* RECORDS FOR PROCESSING:
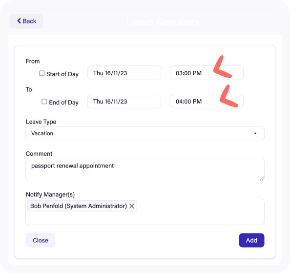Click the 'Start of Day' label text
Viewport: 290px width, 273px height.
(62, 74)
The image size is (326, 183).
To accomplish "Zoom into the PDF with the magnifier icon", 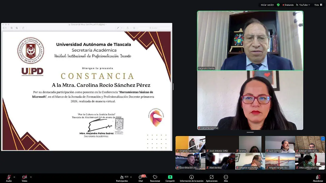I will (x=17, y=28).
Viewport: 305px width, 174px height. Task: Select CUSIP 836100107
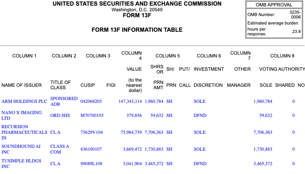(91, 149)
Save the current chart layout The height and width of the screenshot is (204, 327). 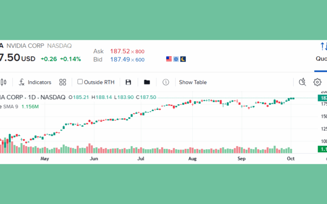128,82
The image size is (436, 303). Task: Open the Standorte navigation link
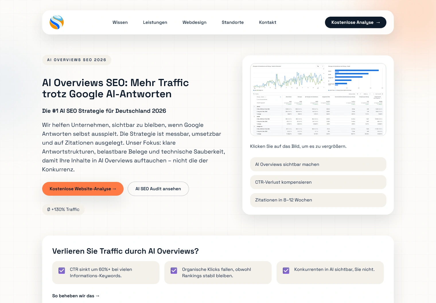pos(233,22)
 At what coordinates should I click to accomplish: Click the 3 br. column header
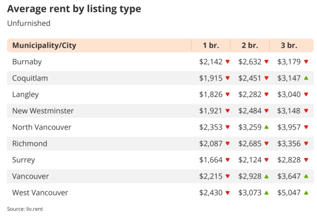tap(289, 45)
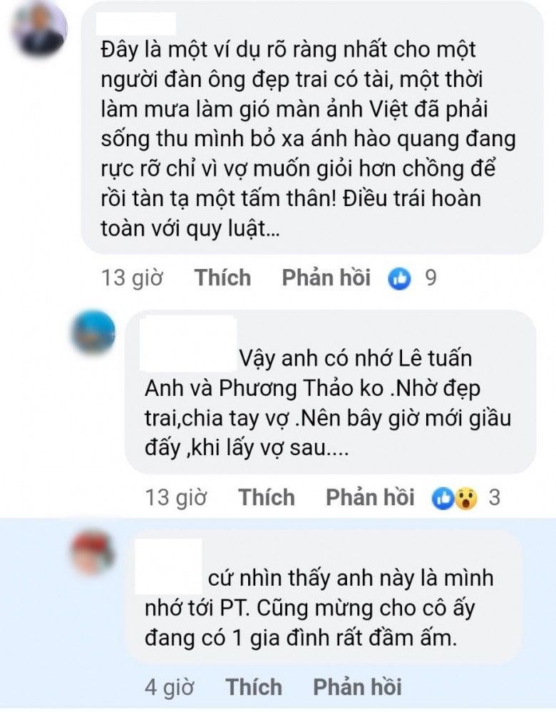
Task: Like the comment mentioning Lê tuấn Anh
Action: pos(267,497)
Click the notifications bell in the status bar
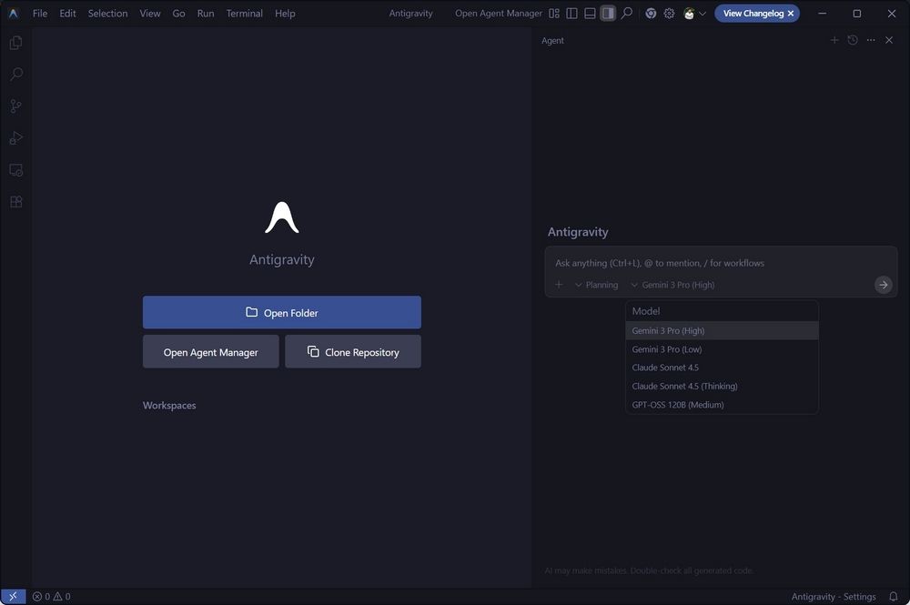The image size is (910, 605). point(893,596)
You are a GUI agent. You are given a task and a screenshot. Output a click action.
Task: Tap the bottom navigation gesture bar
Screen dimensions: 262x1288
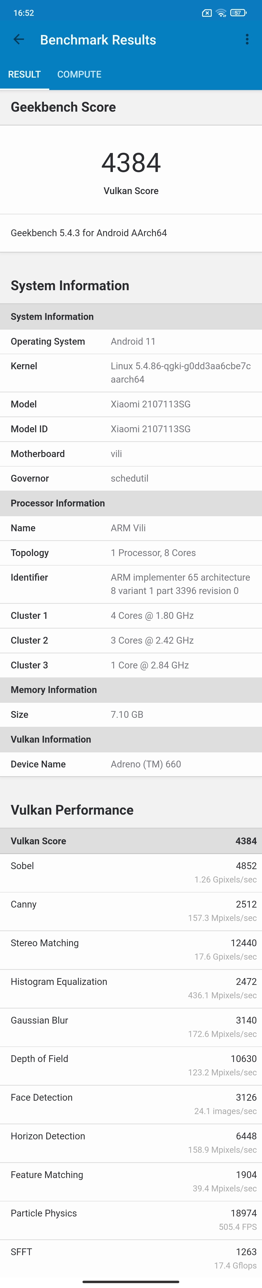[131, 1282]
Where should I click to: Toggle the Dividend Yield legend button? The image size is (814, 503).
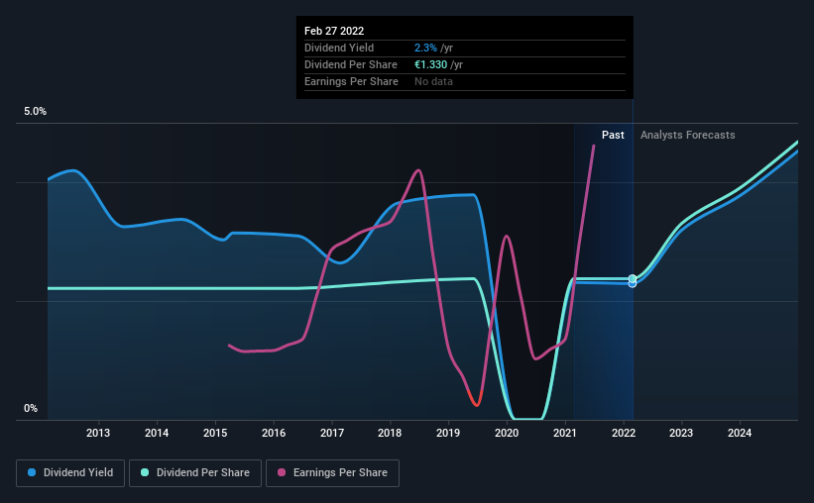(70, 473)
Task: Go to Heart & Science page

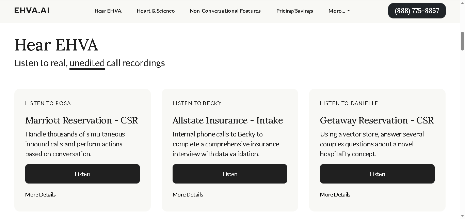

* GOAL OF THE EXERCISE:
Leaving out all pictures, print exactly the lines above from the one containing "At what coordinates" through the last line of the entries.

* ANSWER:
 At what coordinates should I click to accomplish: Click the 3 br. column header
tap(289, 45)
Task: Like the comment mentioning Lê tuấn Anh
Action: pos(267,497)
Click the notifications bell in the status bar
The image size is (910, 605). point(893,596)
You are a GUI agent. You are given a task and a screenshot. Output a click action.
Task: Tap the bottom navigation gesture bar
Screen dimensions: 262x1288
[131, 1282]
Where should I click to: Toggle the Dividend Yield legend button? The image size is (814, 503).
(70, 473)
Task: Go to Heart & Science page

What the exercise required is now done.